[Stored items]
*** Begin section ***

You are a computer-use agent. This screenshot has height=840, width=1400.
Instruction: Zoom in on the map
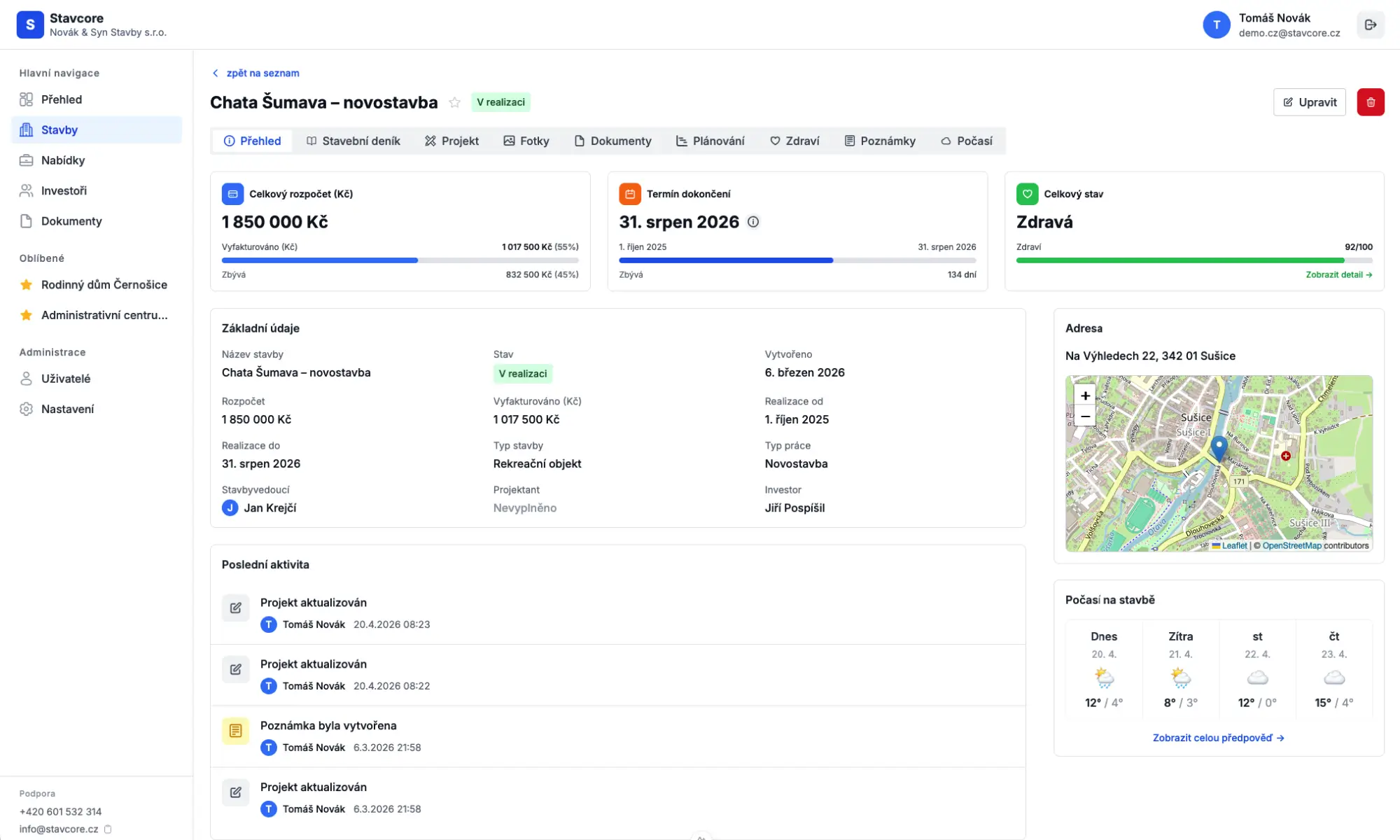1084,396
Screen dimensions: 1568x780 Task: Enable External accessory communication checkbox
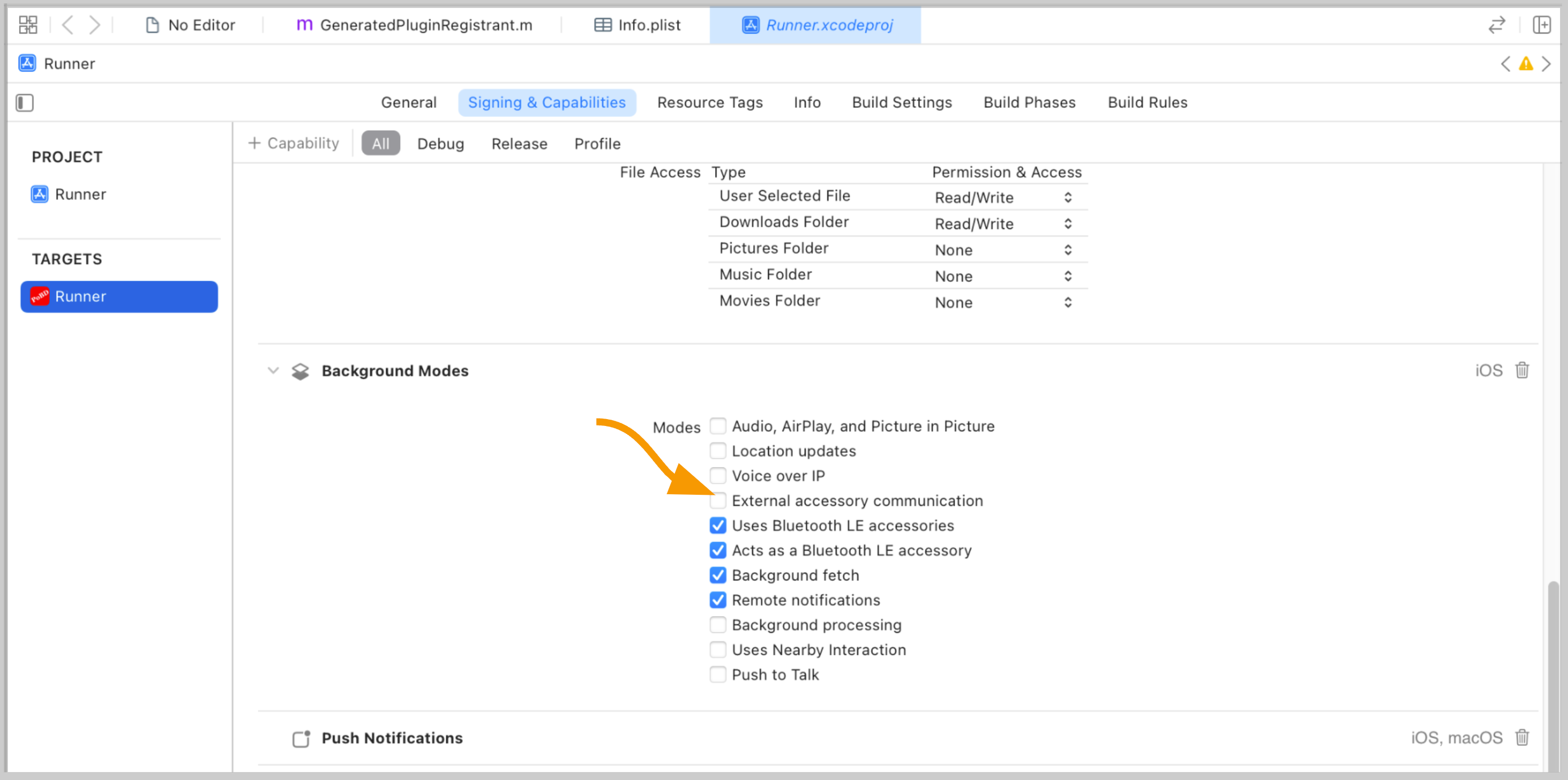click(x=718, y=501)
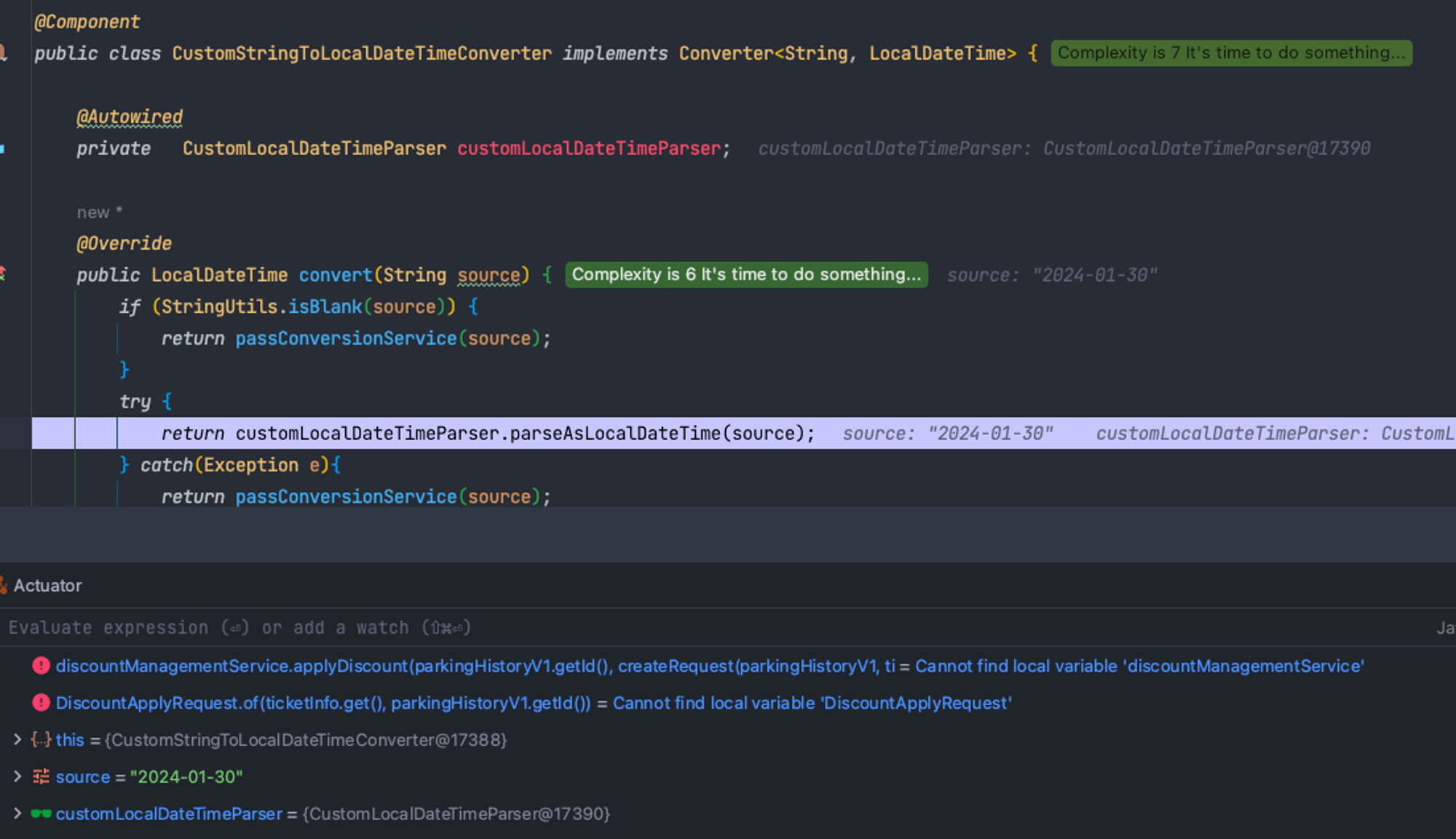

*** End section ***

◆ What the task requires
Quote exactly, and nothing besides, the lines from the one with "Screen dimensions: 1568x780" through the end of the records above; include both ends and omit the pictures.

◆ Exercise result
Screen dimensions: 1568x780 Task: Enable External accessory communication checkbox
click(x=718, y=501)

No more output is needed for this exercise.